Algebraic Expressions serve as a representation of a quantity or value that can change depending on the values assigned to the variables. For example, 3x + 5y is an algebraic expression, where x and y are variables(changing value), and 3 and 5 are constants.

Addition of Algebraic Expression

Addition of algebraic expressions is similar to the addition of numbers. In algebraic expression we need to combine the like terms first to simplify the expression or to solve equations. When adding algebraic expressions, we simply add the coefficients of like terms while keeping the variables unchanged. Steps for addition of algebraic expressions involve:

• Combining like terms, which are terms that have the same variables raised to the same powers.
• Adding numeral coefficients of like terms.

Addition of algebraic expressions involves finding the sum of two or more expressions.
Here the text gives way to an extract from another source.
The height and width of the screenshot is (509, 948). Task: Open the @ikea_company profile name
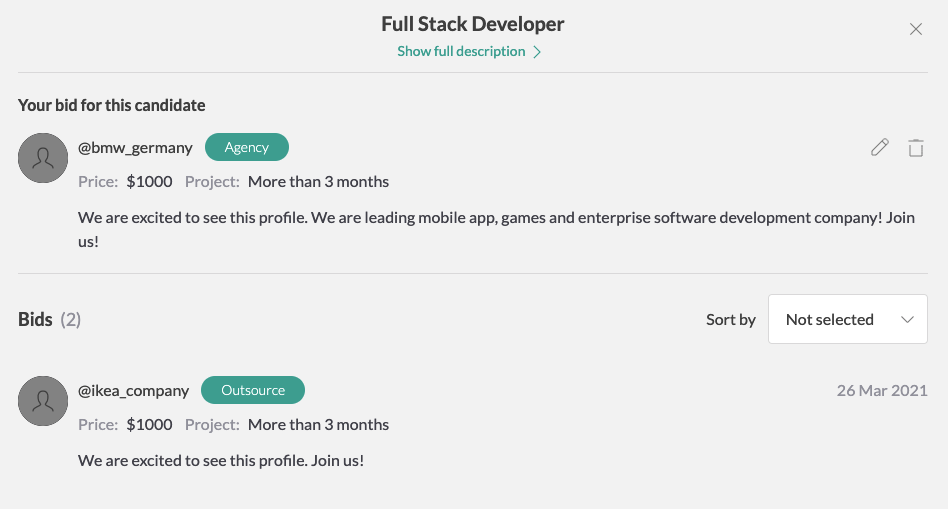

For example, when adding 3x + 2y and 5x + 3y, you add the coefficients of x and y separately to get the result 8x + 5y.

How to do Addition of Algebraic Expression?

Addition of algebraic expressions, focuses on combining like terms and simplifying the resulting expression. Here's a step-by-step guide for adding algebraic expressions:

• Identify Like Terms: Find all the terms with identical variables and exponents. For Example: (2x², 4x²) , (5x, -7x) and (3, 1) are pairs of like terms in the expression (2x² + 5x +3) + (4x² - 7x + 1).
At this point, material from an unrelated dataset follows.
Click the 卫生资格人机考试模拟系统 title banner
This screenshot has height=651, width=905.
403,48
• Group like Terms together: Arrange the expression, placing like terms in close proximity. For Example: (2x² + 4x²) + (5x - 7x) + (3 + 1).

• Combine like terms by adding their coefficients: Perform the addition within each group while maintaining the variables and exponents. Example: 6x² - 2x + 4.

• Simplify Result: After combining like terms, you might have some non-like terms remaining. Simply combine these leftover terms into a single expression to get your final answer.

Rules for Addition of Algebraic Expression

• Combine like terms by adding their coefficients.
• Keep the variables unchanged while performing addition.
• Arrange the terms in the resulting expression in standard form.

Algebraic Expression Addition Method

Addition of Algebraic Expression can be done by two methods namely:

• Horizontal Method
• Column Method

Step-by-step explanations and examples of each method is given below:

Horizontal Method

Follow the below given steps to add algebraic expressions by horizontal method:

• Identify like terms: Arrange the expressions side-by-side, ensuring terms with the same variables and exponents are aligned horizontally.

• Combine like terms: Add the coefficients of each group of like terms. Remember to keep the variable part and exponent the same. For example, 2x + 5x becomes 7x.

• Write the simplified expression: Combine all the simplified terms and collect the remaining terms into a single expression.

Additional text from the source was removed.